Here is a piece of advice to all the collectors out there – next time you come across an opportunity, grab it. I am, of course, referring to the opportunity to make a purchase of a desirable rare book if and when that unexpected chance arrives.
Last November at the Fine Books & Manuscripts Skinner auction, a pair of books featuring Man Ray received some interest from buyers. The Alphabet for Adults, Beverly Hills: Copley Galleries, 1984; first edition one from 500 released, which was also inscribed by Man Ray to his sister with some minor flaws, got sold for $900. The other Les Mains Libres. Dessins illustres par les poems de Paul Eluard, Paris: Editions Jean Bucher, 1937; first edition limited to 675 copies, signed by Man Ray and having some tears and abrasion to the covers, sold for $1440. A few blocks away from the Skinner auction site, a copy of this same book was offered for sale by a dealer at the Boston International Antiquarian Book Fair, during the same weekend for $1200. The dealer was ready to accept $950 after pointing out that the book had undergone some professional restoration even though one could hardly tell. Of course I did not purchase the book and I was not the high bidder on any of the auctioned lots.
On-line sellers are currently asking much more for these books and the majority of the time books sell at auctions for lower amounts than what we see posted on various on-line marketplaces. These two are some of the most desirable books of Man Ray available today along with Photographs 1920–1934: New York: James Thrall Soby & Random House, 1934 and Facile, Paris: GLM, 1935, first edition limited to 1225 copies. A 2004 edition of Facile was reprinted by Bibliotheque Des Introuvables and it is close to being sold out.
Primarily remembered for his photographic work developed without the use of a camera, the American-born pioneer of Surrealism and Dadaism, found his home among the Parisian avant-garde in the early 1920s.
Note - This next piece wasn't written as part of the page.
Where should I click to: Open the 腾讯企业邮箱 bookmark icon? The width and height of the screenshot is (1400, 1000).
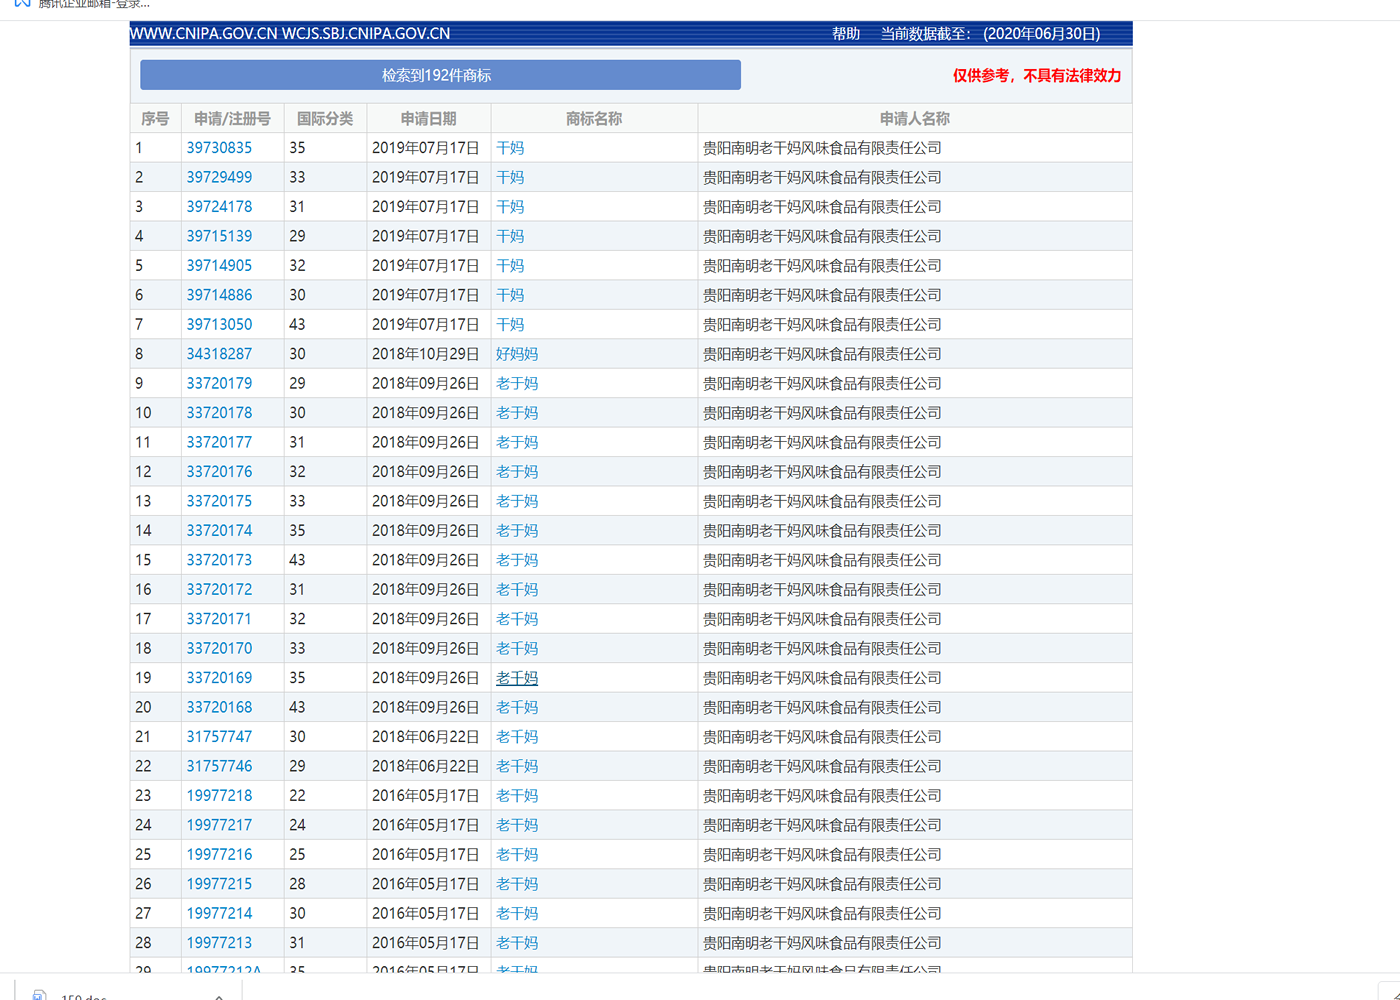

He was also famous for his paintings and sculptures but his main focus was his photographs that contained abstract imagery of objects captured on photographic paper exposed to selections of light sources.
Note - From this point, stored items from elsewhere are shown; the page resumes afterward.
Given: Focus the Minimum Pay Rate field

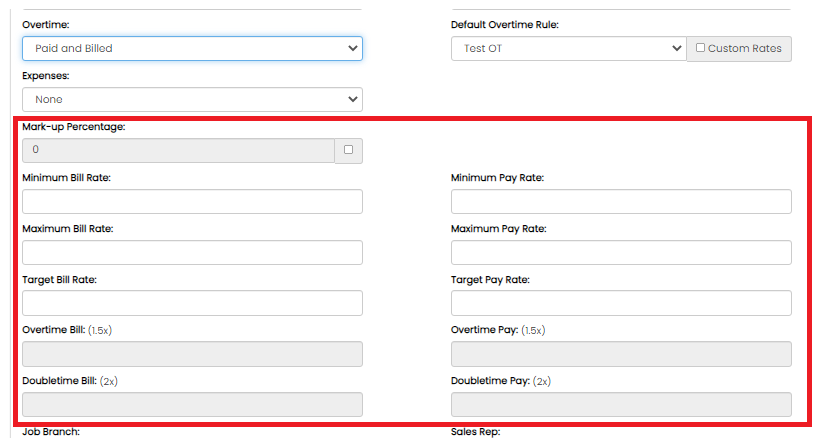Looking at the screenshot, I should tap(621, 202).

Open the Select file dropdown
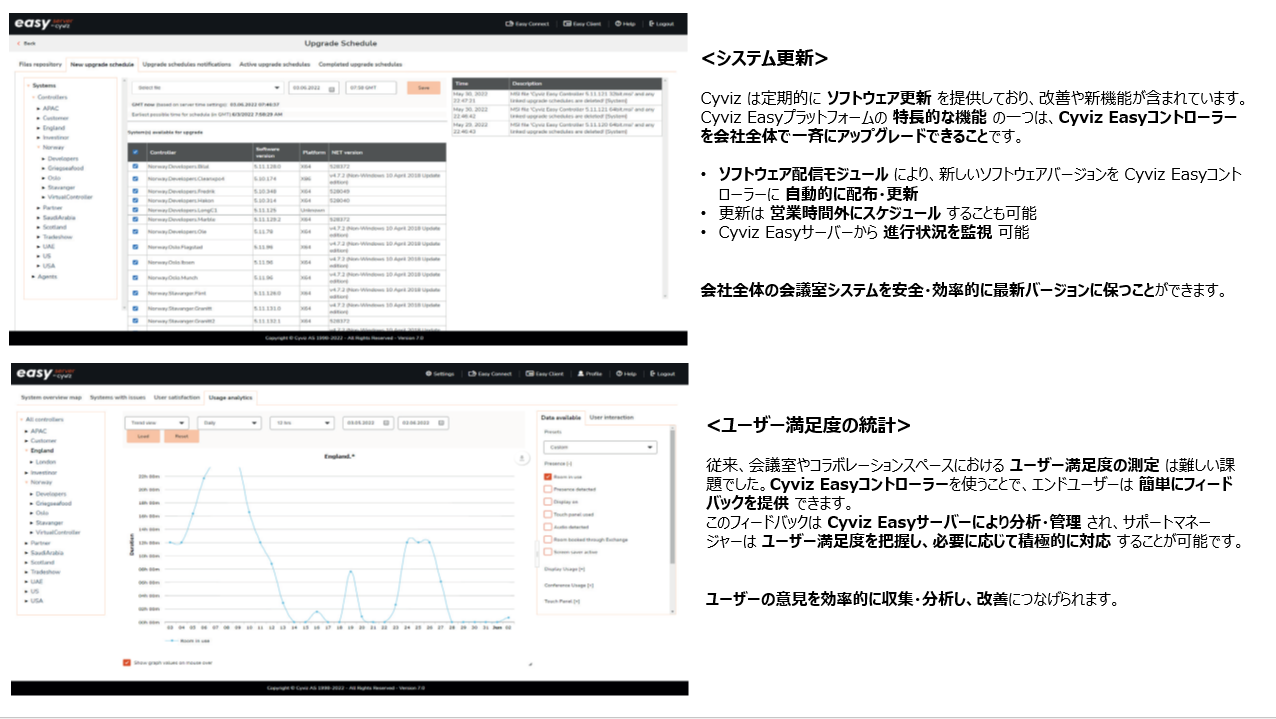[x=206, y=88]
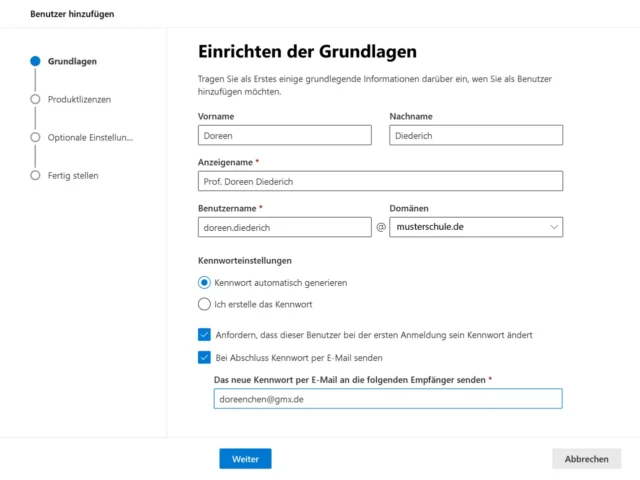Open the Optionale Einstellungen step label
The height and width of the screenshot is (480, 640).
(x=90, y=137)
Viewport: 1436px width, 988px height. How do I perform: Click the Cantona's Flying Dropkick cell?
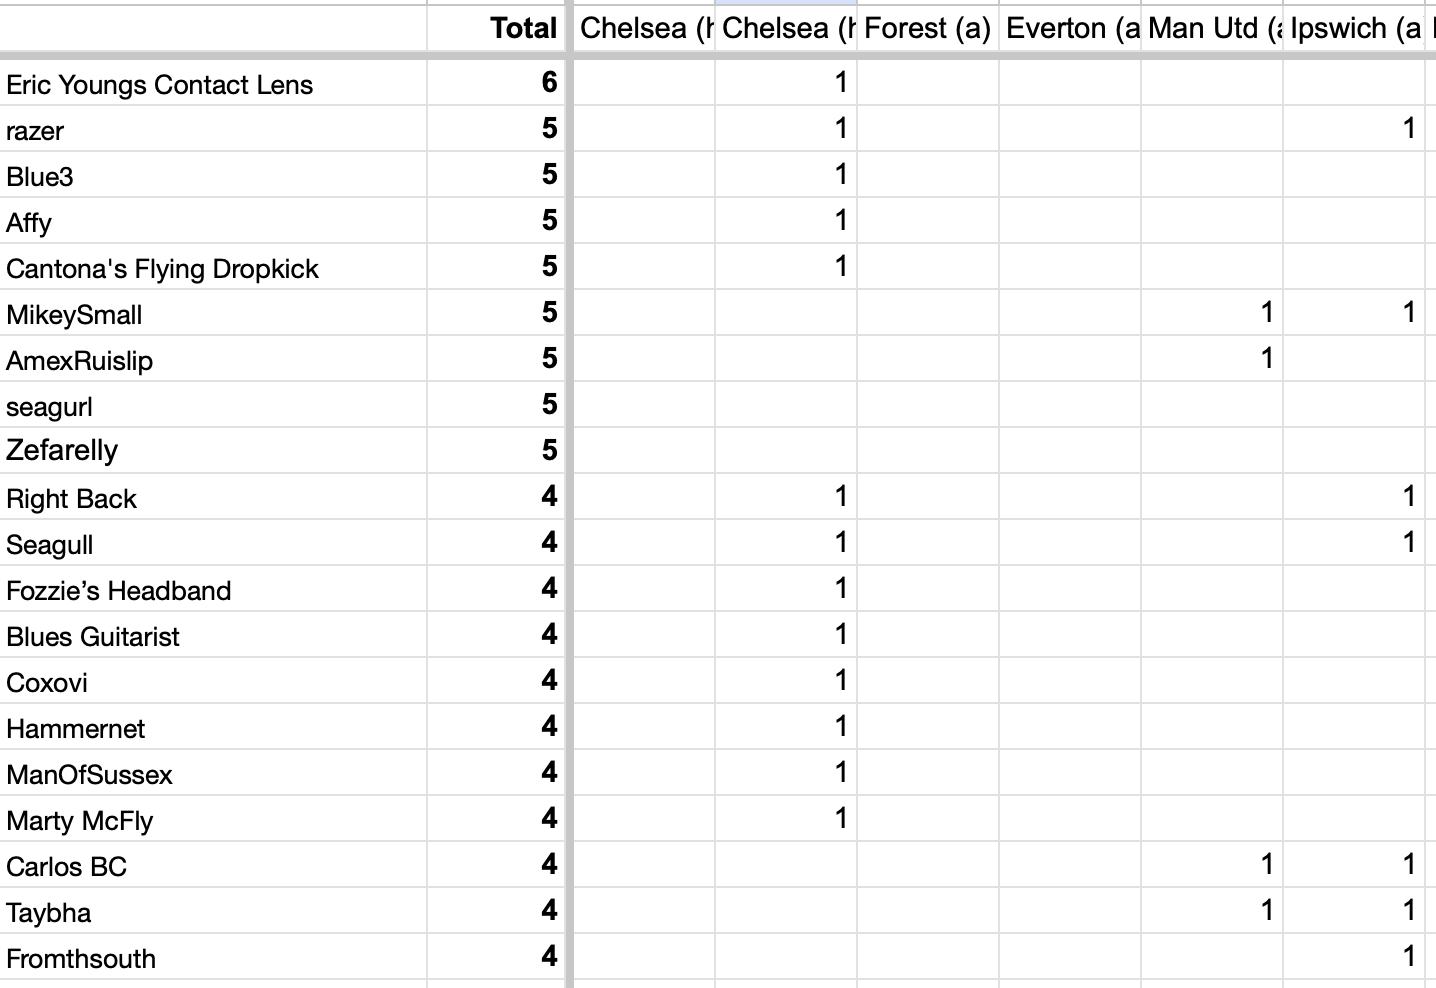coord(213,267)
Beginning with last year, Man Ray’s photography attracted new interest from collectors who bought his works at record prices. The Man Ray Trust which is holding the majority of his collectibles has been slowly moving towards selling all of its holdings to institutions, such as the Centre Pompidou and the New York Museum of Modern Art. This shift of ownership has a significant effect on supply and price since institutions are permanent holders. Rayograph With Hand, Lens, and Egg, an abstract photograph from 1922 got sold for $866,500 in December at Sotheby’s, more than double its originally estimated value. The same auction house sold in Paris last May the Two Pased Image for 3.2 million USD, the highest price to be paid for any Man Ray work ever. A similar picture from 1921, of a portrait of his friend, Mr. Duchamp, covered in shaving suds will be auctioned this coming April at Christie’s in New York.
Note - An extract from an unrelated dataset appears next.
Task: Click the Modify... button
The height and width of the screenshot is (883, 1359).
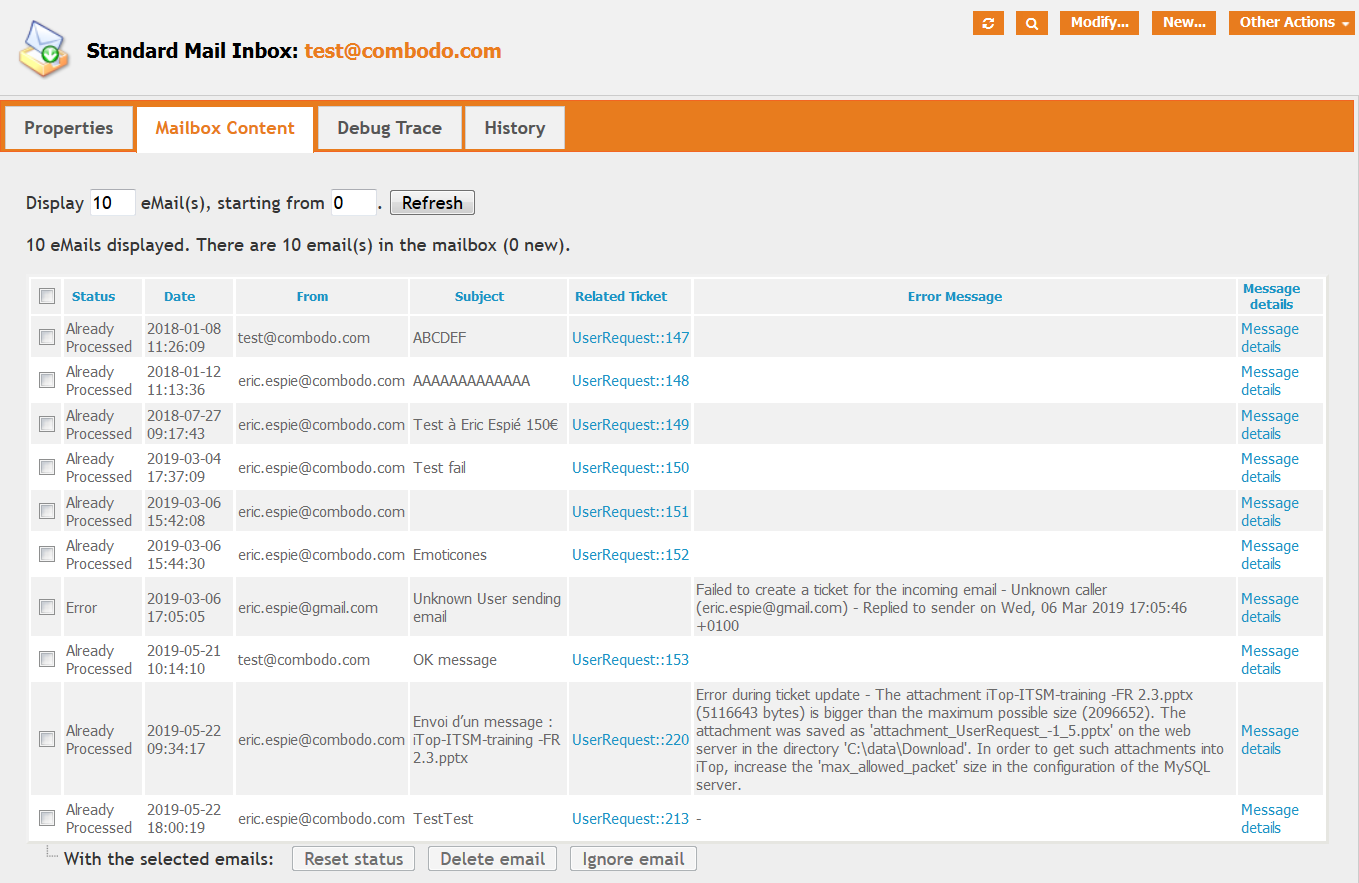Action: click(x=1099, y=23)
What does the surge in interest mean to the rare book collector? While the supply of Man Ray books may not be shifting along with his photographs, portraits, painting or sculptures, there is a direct relationship between art and books. Higher prices for the artist’s works should also propagate to the artist’s books, especially the limited editions, signed copies and so forth. Furthermore, any new publicity that the artist receives should impact demand for his books as well. Last week, the National Portrait Gallery in London, opened its exhibit of “Man Ray Portraits,” featuring 150 works created between 1916 and 1968. Also, last January 31, the Museum Ludwig in Cologne opened another Man Ray show featuring rare contact prints. Publicity is what it is all about. Unfortunately for the artist and the missed opportunist it usually arrives when least expected and often missed.